Opinion: Minnesota Property Market Requires a Full Reconsideration of Value

This opinion piece argues that the Minnesota property market cannot be understood without accounting for history, civil rights disruptions and broader economic uncertainty. Together, these forces create external pressures that affect real estate values across the state.

The Reconsideration of Value (ROV) process asks a simple question: Have all relevant factors affecting a property’s value been considered? Appraisers use this framework across property types, from homes and commercial buildings to churches and farmland. But what happens when the forces affecting value operate not at the neighborhood level, but across an entire state?

Minnesota offers a compelling case study. Historical policy decisions, repeated civil rights crises, and current economic disruptions have combined to create forms of external obsolescence that ripple through real estate markets. For appraisers, these conditions are not political talking points; they are market realities that influence risk, investment decisions, and ultimately value.

Any analysis of Minnesota’s property market must begin with history. In the 1960s, the construction of Interstate 94 cut directly through the Rondo neighborhood in St. Paul, once a thriving center of Black homeownership and entrepreneurship. Hundreds of homes and businesses were demolished, and families were displaced through eminent domain. The destruction of Rondo mirrored a broader national pattern in which highway construction often divided and dismantled Black communities.

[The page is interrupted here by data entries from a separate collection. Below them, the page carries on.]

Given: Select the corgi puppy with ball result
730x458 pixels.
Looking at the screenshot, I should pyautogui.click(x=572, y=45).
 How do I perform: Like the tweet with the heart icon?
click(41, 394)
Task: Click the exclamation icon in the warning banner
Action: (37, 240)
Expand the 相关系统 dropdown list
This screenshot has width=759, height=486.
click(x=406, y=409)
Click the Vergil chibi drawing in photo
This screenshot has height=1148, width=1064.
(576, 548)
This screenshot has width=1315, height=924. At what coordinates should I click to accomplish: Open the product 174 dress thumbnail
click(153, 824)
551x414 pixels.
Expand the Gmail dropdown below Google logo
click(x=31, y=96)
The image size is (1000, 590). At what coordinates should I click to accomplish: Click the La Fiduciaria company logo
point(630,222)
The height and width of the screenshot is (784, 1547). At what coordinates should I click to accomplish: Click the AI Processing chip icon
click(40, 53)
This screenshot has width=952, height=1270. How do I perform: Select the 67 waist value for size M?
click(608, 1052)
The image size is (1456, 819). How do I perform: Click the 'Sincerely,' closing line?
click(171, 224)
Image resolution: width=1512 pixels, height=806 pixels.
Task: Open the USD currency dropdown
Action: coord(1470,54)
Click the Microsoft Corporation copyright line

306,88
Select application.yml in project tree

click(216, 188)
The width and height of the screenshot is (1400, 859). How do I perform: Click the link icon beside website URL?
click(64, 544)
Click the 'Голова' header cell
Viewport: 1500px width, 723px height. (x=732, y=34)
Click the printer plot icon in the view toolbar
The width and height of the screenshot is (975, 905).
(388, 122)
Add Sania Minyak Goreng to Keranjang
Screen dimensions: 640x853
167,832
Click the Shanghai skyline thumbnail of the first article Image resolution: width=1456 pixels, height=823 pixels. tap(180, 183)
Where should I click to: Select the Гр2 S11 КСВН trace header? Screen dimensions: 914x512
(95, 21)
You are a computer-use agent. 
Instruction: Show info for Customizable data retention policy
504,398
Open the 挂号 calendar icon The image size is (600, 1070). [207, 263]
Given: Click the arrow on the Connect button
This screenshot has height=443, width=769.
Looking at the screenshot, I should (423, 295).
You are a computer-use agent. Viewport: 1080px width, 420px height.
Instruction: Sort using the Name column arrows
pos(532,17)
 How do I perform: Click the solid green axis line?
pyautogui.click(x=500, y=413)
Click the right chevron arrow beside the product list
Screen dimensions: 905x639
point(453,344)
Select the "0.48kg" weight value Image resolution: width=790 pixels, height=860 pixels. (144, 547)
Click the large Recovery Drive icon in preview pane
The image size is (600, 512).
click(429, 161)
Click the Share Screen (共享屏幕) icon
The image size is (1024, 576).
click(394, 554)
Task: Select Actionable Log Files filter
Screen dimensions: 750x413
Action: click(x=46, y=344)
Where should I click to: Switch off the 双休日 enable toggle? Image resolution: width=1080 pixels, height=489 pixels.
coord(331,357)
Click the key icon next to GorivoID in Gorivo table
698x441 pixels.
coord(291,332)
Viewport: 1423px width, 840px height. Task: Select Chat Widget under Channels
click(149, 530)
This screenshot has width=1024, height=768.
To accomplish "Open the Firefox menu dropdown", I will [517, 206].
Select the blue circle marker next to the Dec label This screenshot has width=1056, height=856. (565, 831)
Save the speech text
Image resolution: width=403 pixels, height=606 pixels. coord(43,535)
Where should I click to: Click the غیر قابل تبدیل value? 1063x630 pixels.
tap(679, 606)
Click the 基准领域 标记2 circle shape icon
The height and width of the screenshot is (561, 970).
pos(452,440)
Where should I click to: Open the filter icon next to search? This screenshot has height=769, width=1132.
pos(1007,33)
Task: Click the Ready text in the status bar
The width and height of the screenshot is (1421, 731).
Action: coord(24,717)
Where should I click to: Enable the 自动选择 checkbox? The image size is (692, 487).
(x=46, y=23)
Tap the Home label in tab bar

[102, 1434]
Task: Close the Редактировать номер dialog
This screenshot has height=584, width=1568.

The economic consequences of such policies compound over time. Homes taken decades ago lost the opportunity to appreciate, build equity, and transfer wealth across generations. The result is not only a social loss but also a measurable economic one: lost property value, lost tax revenue, and lost neighborhood investment.

History, however, is only one layer. Market perception also matters. Minnesota has experienced several high-profile civil rights tragedies in recent years that brought global attention and local unrest. Events that disrupt neighborhoods, close businesses, and damage property inevitably influence investor behavior, insurance costs, and lending decisions. From an appraisal standpoint, recurring instability can function as a form of external obsolescence, an outside force that reduces property value regardless of the property’s physical condition.

More recent developments add another layer of uncertainty. Federal enforcement actions and policy disputes have created visible tension between federal authorities and state leaders, generating protests, business disruption, and uncertainty about future funding for programs tied to housing, infrastructure, and agriculture. When markets face uncertainty, transactions slow. Buyers hesitate, sellers delay listing, and investors reassess risk.

These pressures affect different property types in distinct ways. Residential markets may see fewer showings and reduced buyer pools. Commercial properties can suffer from declining foot traffic and lower tenant revenue. Churches and community institutions may experience disruptions in participation and programming. In rural areas, agriculture, an essential part of Minnesota’s economy, faces its own challenges, including labor instability and supply-chain pressures that affect farm income and land values.

What makes Minnesota unique is the compounding nature of these forces. Historical disinvestment, public safety concerns, policy disputes, and economic disruptions do not operate independently. They reinforce one another, shaping how buyers, sellers, lenders, and investors perceive risk.

For appraisers, the professional obligation is clear. Credible valuations require acknowledging all relevant external conditions that influence market behavior. Ignoring these factors risks producing opinions of value that fail to reflect reality.

Reconsideration of Value ultimately demands intellectual honesty. Markets are shaped not only by square footage, location, and comparable sales, but also by the broader conditions in which communities live and work.

Minnesota’s property market deserves that full reconsideration, and so does the profession responsible for valuing it.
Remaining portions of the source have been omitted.